I really like Mapnificent London even though the interface is a little slow. This map shows the areas you can reach by public transport in a given period of time (with and without a bike). I don’t know how accurate it is but no doubt in time the timetables and other data available will get smarter and this kind of site will become common place. At the moment looks pretty good to me, maybe you have seen a better implementation?

twitter

Those of you who know me know that I love twitter and of course I am quite keen on geo so mapping the twittersphere should be right up my street. Unfortunately several of the attempts to parse wisdom from the location of tweets are off with the fairies.

These Urbagrams seem pretty pointless to me but you may like that as a form of post Lichtenstein art form or maybe it’s Seurat

These tweetographs from the team at CASA are certainly pretty but are they telling us anything more than people with geolocated devices who tweet tend to concentrate close to the centre of cities?

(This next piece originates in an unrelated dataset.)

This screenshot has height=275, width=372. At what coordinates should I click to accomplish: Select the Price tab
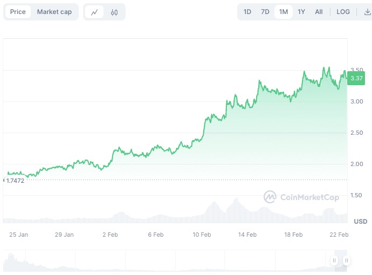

There are a couple of examples of trying to mine the sentiments of tweets that I will try to find and post shortly

Historic Maps

These old maps of Bristol are presented in a really neat, if somewhat fiddly, interface. You need silverlight to get the best out of the site but well worth it. Try setting one time as the base and another as the spyglass and then explore.

Southwark also have some beautiful historic OS maps that CDR scanned for them and you can view integrated with their current site. Not as spectacular interface as Bristol but very clean. I am amazed at how excellent the 100 year old maps are compared to today’s latest and greatest, thumbs up to OS veterans.

Maps to print

FIND let’s you apply some styling to a Google base map or switch to OpenStreetMap or OS OpenData, add some useful admin boundaries, layers of historic buildings and stuff and then print the whole thing out as a PDF. This is neat although very Flashy, but I am not sure why I would ever want to use it.

Weather Maps

The Meteorological Office have a great beta weather map in their Invent section.

OpenData

There are surprisingly few maps using opendata that are worth a comment from a geo perspective. Many of them seem to just throw stuff on a map because they can. Whilst I am not sure that I like the way they are visualising the data sets for See-UK and the OS OpenSpace just crawls along taking for ever to render ward boundaries there is definitely some interesting tech behind this site from Seme 4

Heat Maps

Well actually fire maps from Greater London Fire Service. I am trying to work out what this map is showing, are we to assume that there is a geographic performance trend or that fires in general are geographically distributed? If so why? Does the use of a raw count of incidents that is not population or property weighted work or misinform? Probably a blog post needed.

Scottish Green Spaces Map

I love the fact that all of the councils have worked together to compile this comprehensive record of Scotland’s Green Spaces which they claim is a worldwide first. Not so keen on the fact that all of this publicly funded and created data is not open, see the reference to needing an OS license to access the raw data, what a load of tosh! The interface is cludgy and very GISlike and worst of all there is absolutely no useful data apart from the classifications. For more opinions see Andy Whightman’s article on the Guardian site

 

Sept 2011

 Twisted Maps

Danny Dorling delivered an outstanding keynote at GeoCommunity ’11 yesterday. His weird and twisted maps take some getting used because the “regular” land shapes of UK or wherever we live and know well are almost iconic images burnt into our brains and we tend to reject these images as “wrong” but of course they aren’t wrong they are just different. You can view some of his work at Views of the World. Here is an image of showing monthly average rainfall

Borrowed from https://www.viewsoftheworld.net/

I think I am in map heaven!

 Historic Map Links

Thanks to Kimberley Kowal there is now a page of Historic Map links

Oct 2011

 F*%@ yes maps

A vast array of mappiness with pictures and links to weird and wonderful map sites

Bob Dylan’s World

As an old Bob Dylan fan this map of Bob Dylan’s World shows every place he sung about (or does it?)